The hills are alive with the sound of podcasts.

A podcasting class in Bushwick will teach Brooklynites the ins and outs of crafting an online radio hour for the world to listen to — or just their friends.

But don’t worry, even though getting a big audience is as tough as raising one’s Klout on Twitter, the class’s teacher assures, recording a podcast is a skill that everyone can learn.

“This is stuff that anybody can be taught, but you have to have that drive,” said Zack Dinerstein, a producer for WNYC morning news show “The Takeaway” as well as a host of a self-made music podcast called “Feedback.”

Dinerstein will teach the class on the first three Sundays of January, showing new radio hosts the ropes.

“If you want to make something creative and in-depth it takes knowing audio editing,” said Dinerstein, who will instruct wannabe podcasters in the ways of editing software, the whims of recording devices, and the subtleties of conducting an interview.

“It’s like furniture building; anybody can make a cruddy chair out of three pieces of plywood, but if you want to make something really good, then it takes knowing more about what you’re actually doing.”

Dinerstein also says the best podcasts are the ones that are scripted — written in advance, and after many drafts.

Podcasts are big in the borough, from the thousands of plugged in listeners on their morning commutes to radio shows like NPR’s “Ask Me Another,” a segment of brain teasers and trivia taped at the Bell House, or “Airbone Event,” a popular radio show and podcast hosted by WFMU 91.1 FM that broadcasts about once a month from a Ditmas Park wine bar.

Podcast legend Jad Abumrad, of WNYC’s Radiolab podcast, calls Fort Greene his home.

And then there are amateurs, like Lou Fernandez, a Brooklyn Heights resident who makes a podcast called “Lou Reads” that involves him reading the strange and often disgusting material from various internet forums.

“I enjoy performing and being out there,” said Fernandez, who has episodes on crystal meth drug forums or dragon-themed sex stores, as well as one where he reads from Yelp reviews about the United Artists Court Street. “It’s a way for me to perform and be in the public eye.”

Fernandez, who gets a couple thousand listeners every show, says it is not a big money maker, but said that hosting it was way for him to get comfortable with the skills associated with voice-over work, something he has parlayed into gigs.
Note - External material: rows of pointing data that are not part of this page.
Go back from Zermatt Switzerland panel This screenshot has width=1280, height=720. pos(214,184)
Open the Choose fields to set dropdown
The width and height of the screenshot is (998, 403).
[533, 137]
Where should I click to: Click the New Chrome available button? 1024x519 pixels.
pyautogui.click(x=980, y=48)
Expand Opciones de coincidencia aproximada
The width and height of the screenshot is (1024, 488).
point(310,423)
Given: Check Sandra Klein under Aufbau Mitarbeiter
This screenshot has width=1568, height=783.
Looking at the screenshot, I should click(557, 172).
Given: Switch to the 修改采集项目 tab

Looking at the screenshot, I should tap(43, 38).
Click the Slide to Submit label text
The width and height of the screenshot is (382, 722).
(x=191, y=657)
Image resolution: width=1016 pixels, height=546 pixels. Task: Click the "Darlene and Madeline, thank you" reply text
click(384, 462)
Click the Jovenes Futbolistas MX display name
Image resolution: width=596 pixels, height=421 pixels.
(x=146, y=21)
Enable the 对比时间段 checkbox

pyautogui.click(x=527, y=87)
And most importantly, podcasts are productions that take little in the way of technological overhead — all one needs is a decent computer and a microphone, though the nicer the microphone you get, the more professional it will sound.

“A podcast is like the online equivalent to having your own radio station,” said Dinerstein. “The hardest part is finding a quiet room.”

Introduction to Podcasting at the 3rd Ward [195 Morgan Ave. between Meadow and Stagg streets in Bushwick, (718) 715–4961, www.3rdward.com]. Sundays starting Jan. 6, $282.